Figure 5.

Acute neuronal degeneration and cell loss in LGI1 antibody-positive FEPSO animals. Staining for terminal deoxynucleotidyl transferase dUTP nick end labeling (TUNEL) (blue) and MAP2/neuronal nuclei (NeuN) (red). (A) TUNEL⁺ cells and severe loss of neurons and processes is visible in the hippocampus. (B) Shows the areas indicated by the rectangle in Figure 5A, revealing TUNEL⁺ neurons and loss of myelin-associated protein 2 reactivity (arrowheads). (C) In the amygdala, a high number of TUNEL⁺ nuclei are visible, while in (D), enlargement of rectangle in Figure 5C and loss of MAP2-reactivity around TUNEL + nuclei is observed.
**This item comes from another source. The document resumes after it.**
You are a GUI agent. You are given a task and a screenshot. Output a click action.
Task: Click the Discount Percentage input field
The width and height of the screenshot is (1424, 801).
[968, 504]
Neither in the (E) basal ganglia, (F) cortex, (G) cerebellum nor (H) white matter TUNEL⁺ cells or de-hypomyelination was observed. (I) The percentage of TUNEL⁺ cells in different areas was quantified. This graph shows significant cell loss in the hippocampus of FEPSO animals. Data are shown as median with interquartile range, LGI1 antibody-positive animals are indicated in red, and untested animals in black (***p < 0.001, Kruskal–Wallis test with Dunn’s post hoc correction, hippocampus n = 15, amygdala n = 9, basal ganglia n = 12, cortex n = 15, cerebellum n = 13). (J) Hippocampal cornu ammonis (CA) subfields revealed severe loss of NeuN-positive cells compared with normal controls (equals 100%) in CA1-4, but not in DG. CA4 subfields exhibits reveal the most severe cell losses, which was significantly different from the loss in the DG. Data shown as median with interquartile range (***p < 0.001, Wilcoxon signed-rank test with hypothetical value: 100, n = 14, **p < 0.01, Kruskal–Wallis test with Dunn’s post hoc correction for evaluation of inter-hippocampal differences, n = 14). Scale bar corresponds to (A) 200 µm, (B,D) 20 µm, (C) 100 µm, (E,F,H) 50 µm, and (G) 200 µm.